Other scientists have speculated that by studying long-term crust shifts, they might estimate which regions are most likely to experience quakes. Stolorz declined to speculate on this possibility, noting that other researchers’ past efforts to forecast quakes had shown that it was hard to do.
Studying a Jupiter moon
A software tool similar to Quakefinder is being used to compare photos of the surface of Europa, a moon of Jupiter, that were snapped two decades apart by the Voyager and Galileo probes. In this way, JPL scientists hope to measure how much the Europan surface ice has shifted over 20 years.
Why bother? Because ice movements on Europa may help scientists decide whether it conceals a liquid ocean – one that could be inhabited by simple life forms, such as microbes.
Similar data-mining tools are used to scan space photos for other hard-to-see objects, such as tiny, rocky satellites that orbit the much larger rocks called asteroids.
At JPL, where he used to work, Fayyad and other scientists developed a computer tool called SKICAT, for Sky Image Cataloging and Analysis Tool. It analyzes thousands of images of the sky recorded by Caltech’s Palomar Observatory in San Diego County. The images are so sensitive that they reveal extremely faint points of light near the edge of the known universe.
Short cut
Which of these objects are stars and which are galaxies, that is, giant clusters of stars? The images show literally billions of objects, so Caltech would normally have to hire “a few thousand graduate students” for the mind-numbingly dull work of studying each point of light and deciding whether it’s a star or a galaxy or something else, such as an Earth-orbiting satellite, Fayyad said.
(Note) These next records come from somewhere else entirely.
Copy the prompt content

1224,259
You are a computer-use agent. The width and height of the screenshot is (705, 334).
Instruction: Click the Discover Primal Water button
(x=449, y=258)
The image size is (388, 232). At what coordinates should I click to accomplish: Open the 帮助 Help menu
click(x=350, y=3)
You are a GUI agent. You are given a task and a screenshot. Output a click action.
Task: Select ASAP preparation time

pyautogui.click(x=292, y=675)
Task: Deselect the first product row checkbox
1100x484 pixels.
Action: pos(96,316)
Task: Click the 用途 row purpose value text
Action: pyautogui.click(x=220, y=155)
SKICAT can do the same task automatically, and far more cheaply.
In the 1950s, astronomer George Abell of Southern California conducted a less ambitious “sky survey.” He and assistants spent a few years tediously examining Palomar photographs of the night sky until they had identified and cataloged every star, galaxy and other celestial object.
Nowadays, Fayyad said, SKICAT could have completed Abell’s catalog in just two hours.
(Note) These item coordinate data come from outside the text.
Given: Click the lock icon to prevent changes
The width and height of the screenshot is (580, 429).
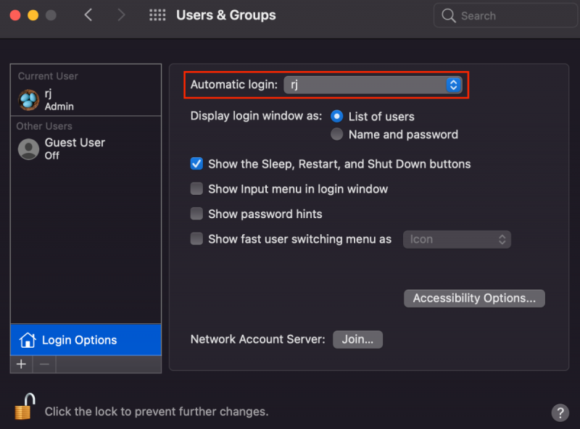Looking at the screenshot, I should 24,407.
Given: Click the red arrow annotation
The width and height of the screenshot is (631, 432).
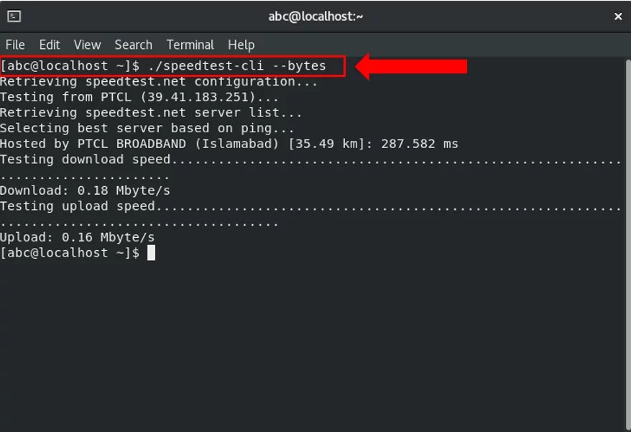Looking at the screenshot, I should [x=411, y=66].
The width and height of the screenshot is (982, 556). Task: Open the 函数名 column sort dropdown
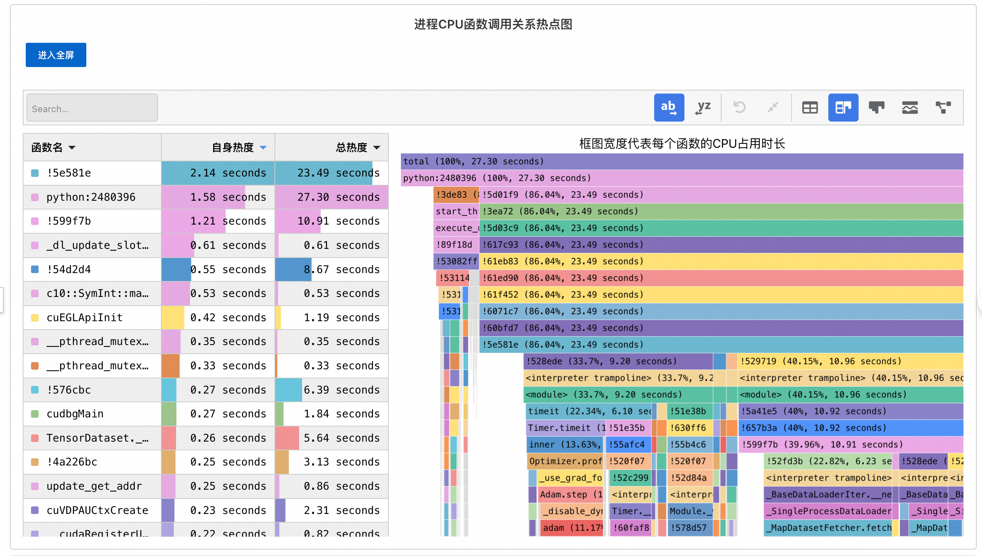click(72, 148)
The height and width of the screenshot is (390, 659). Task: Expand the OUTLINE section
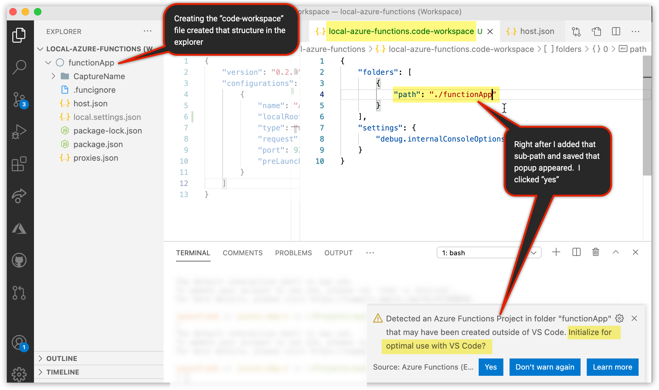pyautogui.click(x=62, y=358)
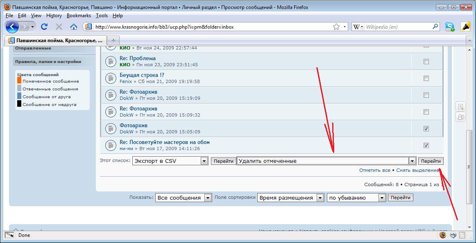Open the Удалить отмеченные action dropdown

[x=412, y=161]
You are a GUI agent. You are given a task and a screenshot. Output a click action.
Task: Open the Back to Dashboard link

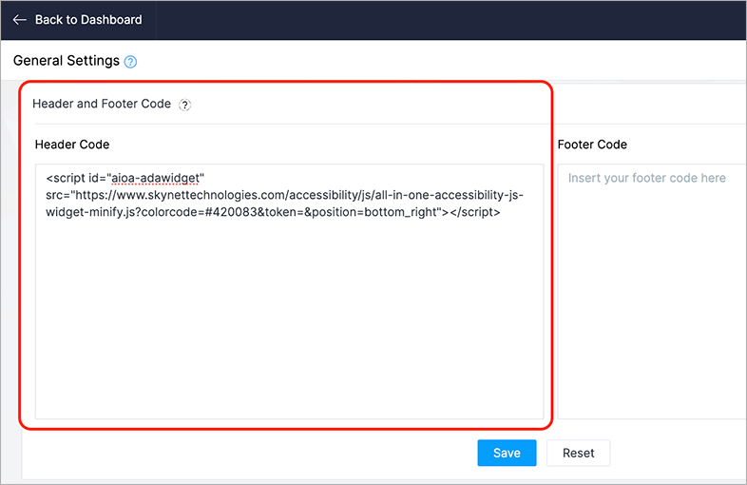pos(87,19)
SKICAT also can catalog far dimmer objects – is it a star or a galaxy? – than human eyes can identify.
JPL scientists have also developed JARTOOL, or the “JPL Adaptive Recognition Tool,” which scans close-up images of the planet Venus. Its task: to identify all the volcanoes in the Venusian surface. That’s no easy task, as Venus is covered by thousands of volcanoes, some extremely small. Yet in one test, JARTOOL was able to identify volcanoes about as accurately as human experts.
Emerging field
Data mining is still a new area of research. The first international conference on the subject was held in Montreal less than two years ago. The third such conference is scheduled for Anaheim in August.
And next month, the first issue of a new journal will appear: “Data Mining and Knowledge Discovery.”
Data mining also could benefit private enterprise. For example, Fayyad said, data mining might help businesses answer questions such as, “Which records represent fraudulent transactions?” or “Which households are likely to prefer a Ford over a Toyota?” or “Who’s a good credit risk in my customer database?”